I approached the checkout desk at Border's Bookstore and plopped a Clive Cussler book on cd and two P.C. Cast novels onto the stand. "Is this not on sale?" I asked the unattractive woman who had spent too many hours at the front desk. Her hair stood on end - her eyes flashed with contempt of shoppers and her breasts sagged from the effort of trying to run away from her offending personality.
"I don't know," she said oh-so-helpfully.
"Well - okay," I said, trying to hide my disdain of her ways. I worked in retail for YEARS and even at my worst "I hate all customers" time - I was still a pleasure to behold. Or at least I'd like to think so.
"No, it's not on sale."
"Well, can you check my card and see if I have a five dollar coupon on there?"
"No, you don't."
"Well, I'll just go ahead and take it then," I sighed. I was fed up with her "helping" and I just wanted to go home and sit on a heating pad to make my leg stop hurting.
"What?" she stared at me blankly.
"I said I'll go ahead and take it."
"You want the book on cd?" she seemed confused by my lack of ability to convey that I WANTED THE DAMN BOOK.
"Am I saying it funny? Are things not coming out right?" I asked my sister, who, unfortunately seemed to confirming sasquatch's confusion.
"Youwantthebook?" she asked me in her non-pausing fashion and patted me like a kid who couldn't make up her mind between Sour Patch Kids or Sour Worms in the candy store.
"Seriously?
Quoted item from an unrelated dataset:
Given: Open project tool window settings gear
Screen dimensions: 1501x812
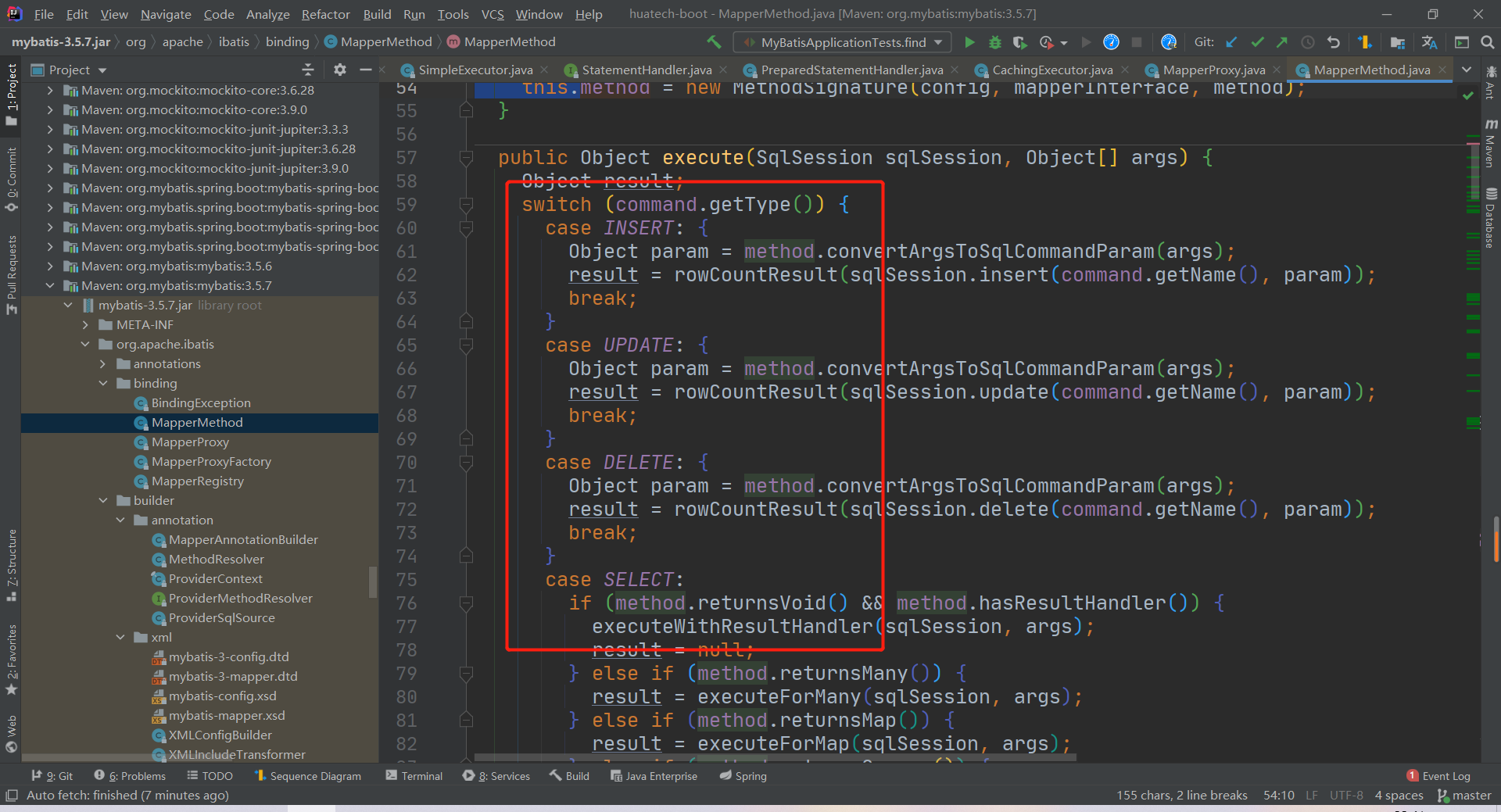Looking at the screenshot, I should (x=339, y=70).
Did I not just say that I did?" I was incredulous.
"No, youweren'tmakingsense," Summer said and pushed my other books forward.
"Well, huh," I said, pulling out my credit card and handing it to Hateful Eyes.
"This pregnancy thing sucks," I continued while walking out of the store.
So on top of my other maladies - I can now add the inability to talk real good to peoples either.
Yay.


Wednesday, March 3, 2010

Pregnant Pauses

Last Friday I went to my Physical Therapist. I was wearing nice jeans with a stretchy maternity panel and a cute baby-bump showing sweater with an empire waist and lowcut enough that my milky milkjugs were so far on display that I could barely see my feet. I had even put on cute dangling black earrings to match my sweater and a chunky black bracelet.
The only thing I was missing was - my feet.
They were still wrapped from knee to toe in gauze, cotton, foam and bedecked in a pair of navy blue and white velcro-strapped faux footwear substitutes.
I wanted them off. OFFFFF!
So when my box arrived stating its contents were "For My Swelling Solutions" - I was uber-excited and made my appointment as soon as possible. The garments - two pair - were as varied as can be. The stockings that I had so wished for were "Suntan" which, for those of you in the know, is the exact shade of "Old Lady Brown" or "Hooters Girl Jiggle." They were thick, scratchy and hells-a-ugly. And I loved them. The other pair were large and looked like potholders - but for feet. So - should I ever be able to make and enjoy baked goods again, I could use my black, quilted legs to get them out of the oven. :)
They come with a spandex oversleeve and, once put on, appear more Uggboot-like than Hockey goalie -but a comparison could be made. These Lymphedema control garments will hold me in during the day - with a compression of 50 during the day - and 50 at night.
And even though both of these are as about as ugly as ugly can be - and my vain side screams when I think of sandal-weather and my gorgeous (useless) Mary Jane collection - I will grin and bear it.
Harry and his grandmother took me out to dinner at The Chop House the next day after my stocking-fitting to eat jovially since I could now wear real people shoes again. I was feeling quite good about my return to the pages of plus-sized prego fashion so when the tiny lady to my left grabbed my hand and begin lavishing me with compliments, I was glowing - both with motherhood and with the ease of basking in the love of an old, wise woman.
"You don't even look pregnant! I mean, you can't even tell! If someone didn't know you were pregnant - well - they'd just think you were just LARGE!"
Ah, yes - the wisdom of old age. Not only can it backhand you with an open-palmed compliment, but it can knock the wind out of your sails so fast that even months of hard-leg-wrapping work can prepare you for the fact that no matter how hard one tries to put vanity behind her - the non-filtered views of the old will always make you feel like a cow.
Who then ate an entire piece of cheesecake.
Thank God for fast-acting insulin shots!
Ugh.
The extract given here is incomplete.